YOUR INSTRUCTIONS - Make an exact copy of the lines from the one containing "Image resolution: width=1400" through the end of the records below, and leave out every picture.

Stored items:
-- Opening Marker --
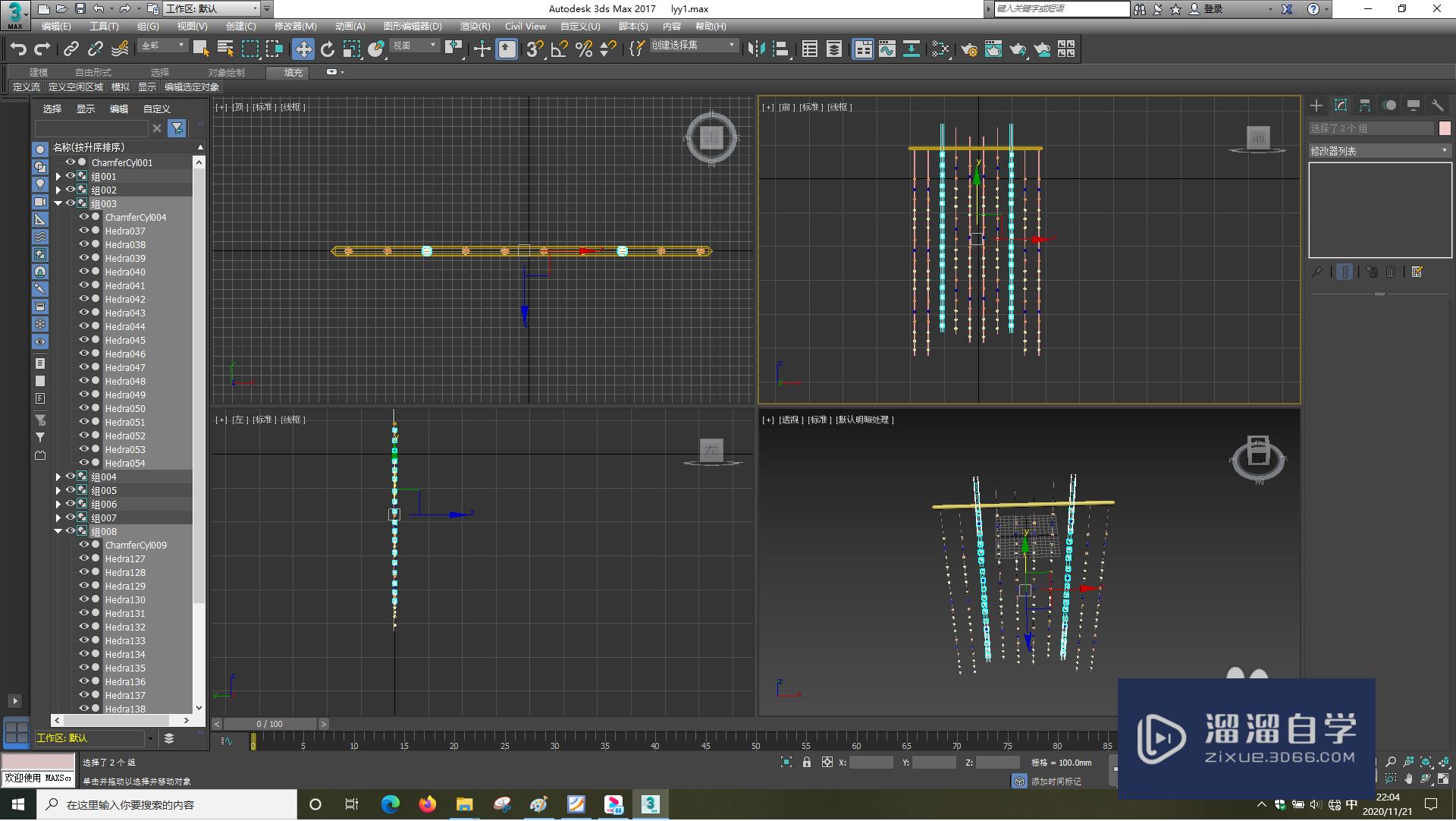Toggle visibility of Hedra037 layer
The image size is (1456, 821).
point(84,231)
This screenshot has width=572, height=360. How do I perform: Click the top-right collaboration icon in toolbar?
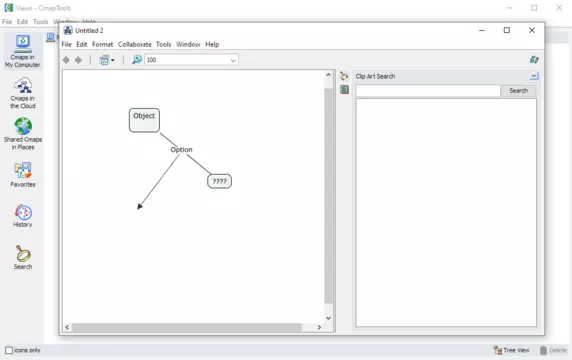pyautogui.click(x=534, y=60)
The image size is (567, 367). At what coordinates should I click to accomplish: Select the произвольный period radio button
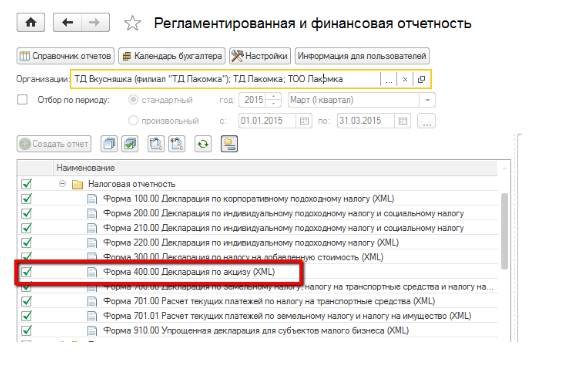133,120
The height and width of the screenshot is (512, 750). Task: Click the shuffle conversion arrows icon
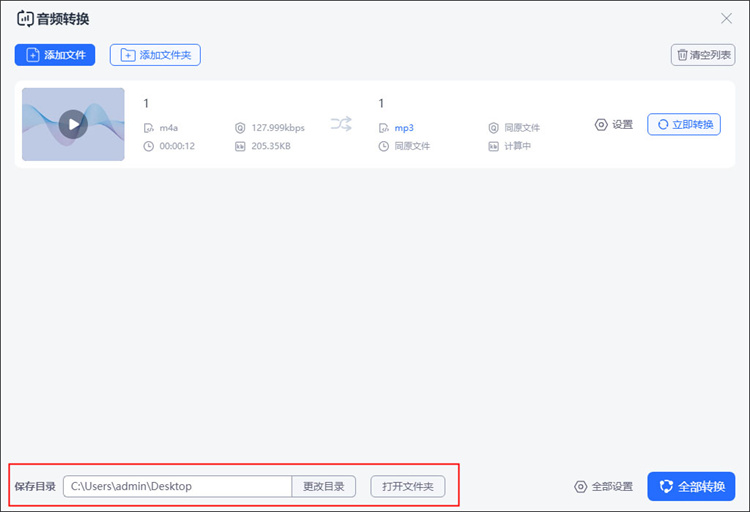click(x=341, y=124)
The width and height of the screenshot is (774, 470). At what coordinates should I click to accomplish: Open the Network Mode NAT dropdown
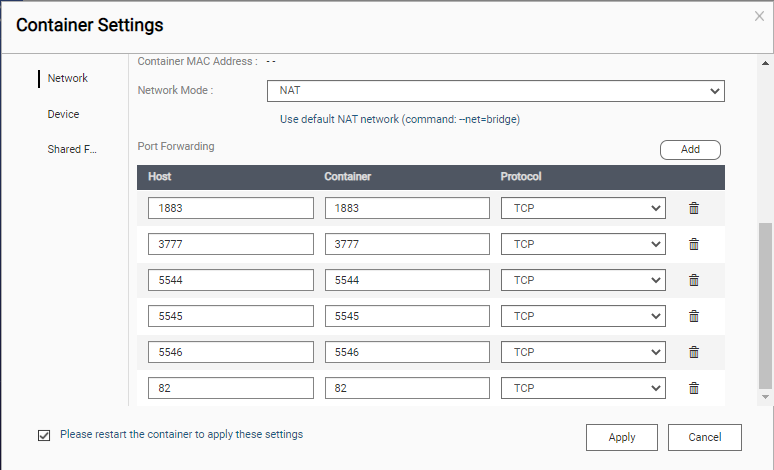coord(495,91)
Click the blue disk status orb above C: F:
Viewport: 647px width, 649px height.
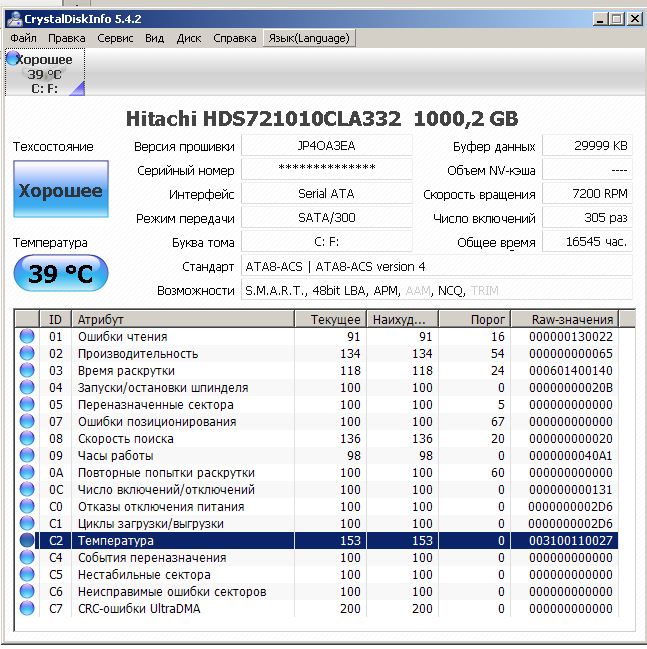click(x=12, y=60)
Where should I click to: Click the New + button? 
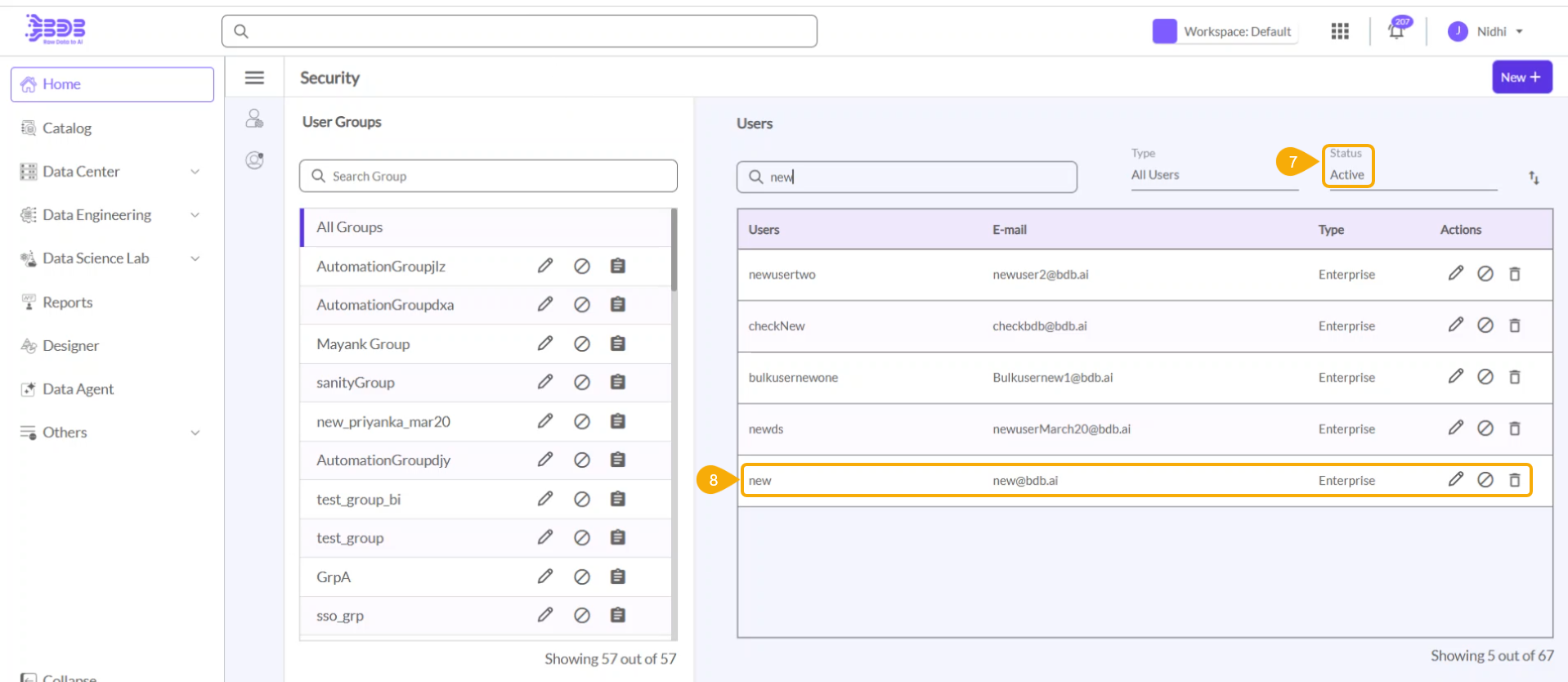(1521, 78)
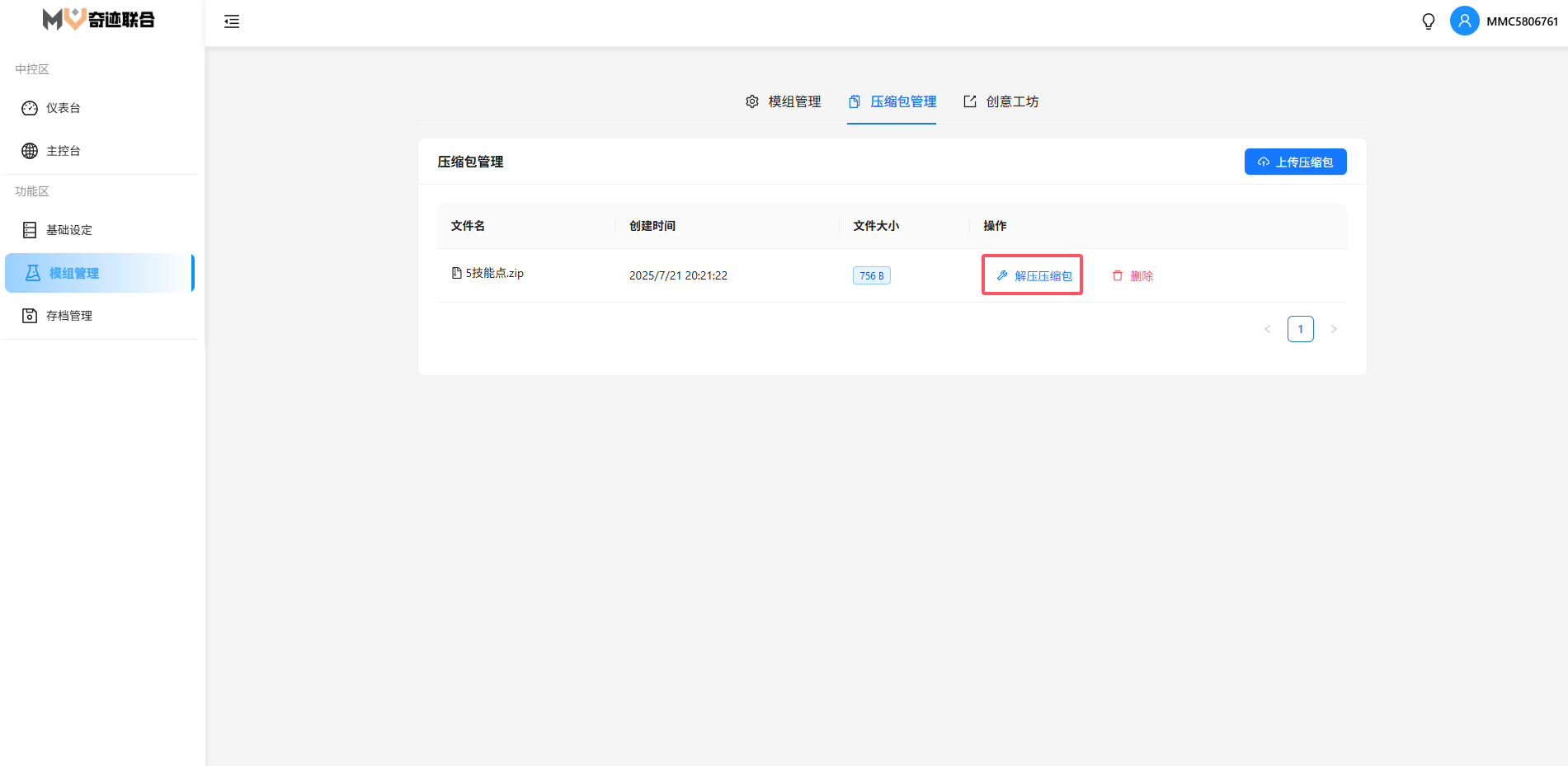The width and height of the screenshot is (1568, 766).
Task: Click the 上传压缩包 button
Action: point(1295,162)
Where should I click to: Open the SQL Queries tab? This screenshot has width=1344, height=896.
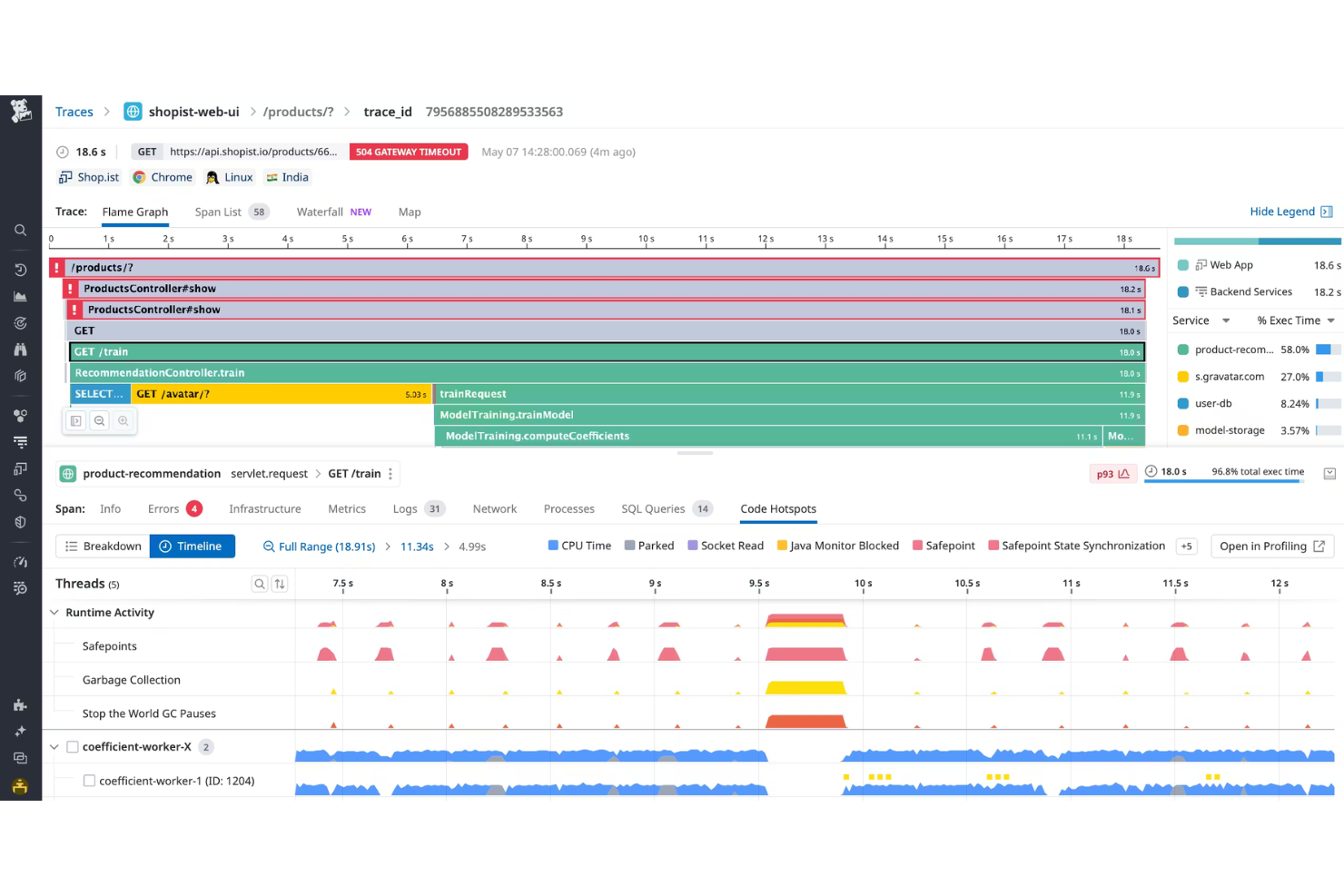point(653,508)
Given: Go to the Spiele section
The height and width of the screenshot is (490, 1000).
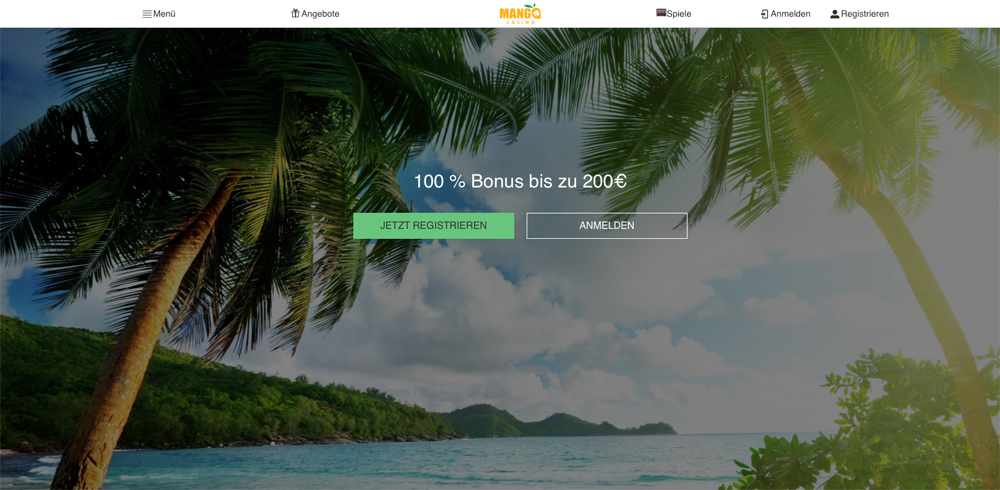Looking at the screenshot, I should pos(679,13).
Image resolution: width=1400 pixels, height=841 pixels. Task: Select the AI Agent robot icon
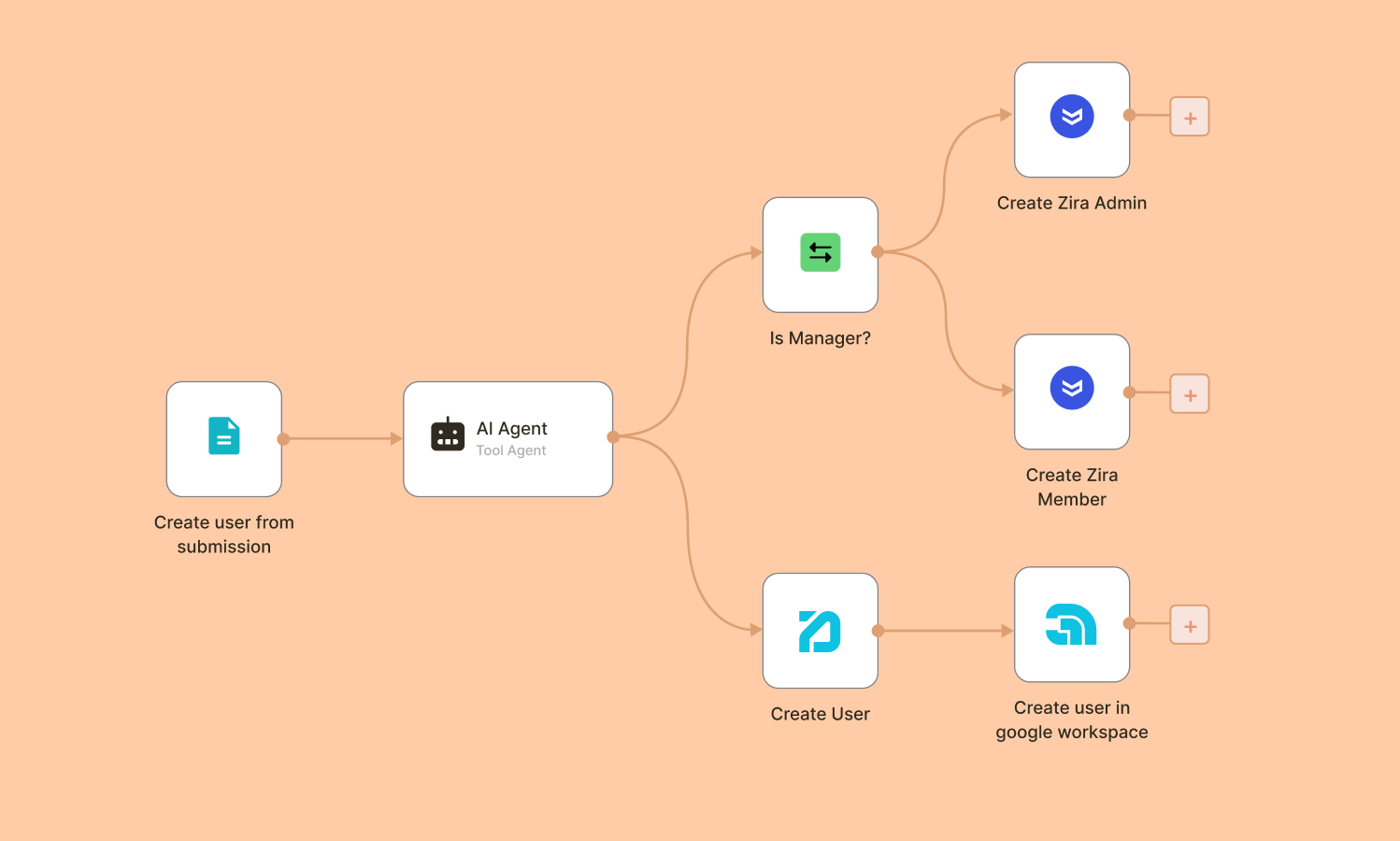pyautogui.click(x=448, y=435)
-- Closing Marker --
RESULT -
Image resolution: width=1400 pixels, height=841 pixels. Task: Select the AI Agent robot icon
pyautogui.click(x=448, y=435)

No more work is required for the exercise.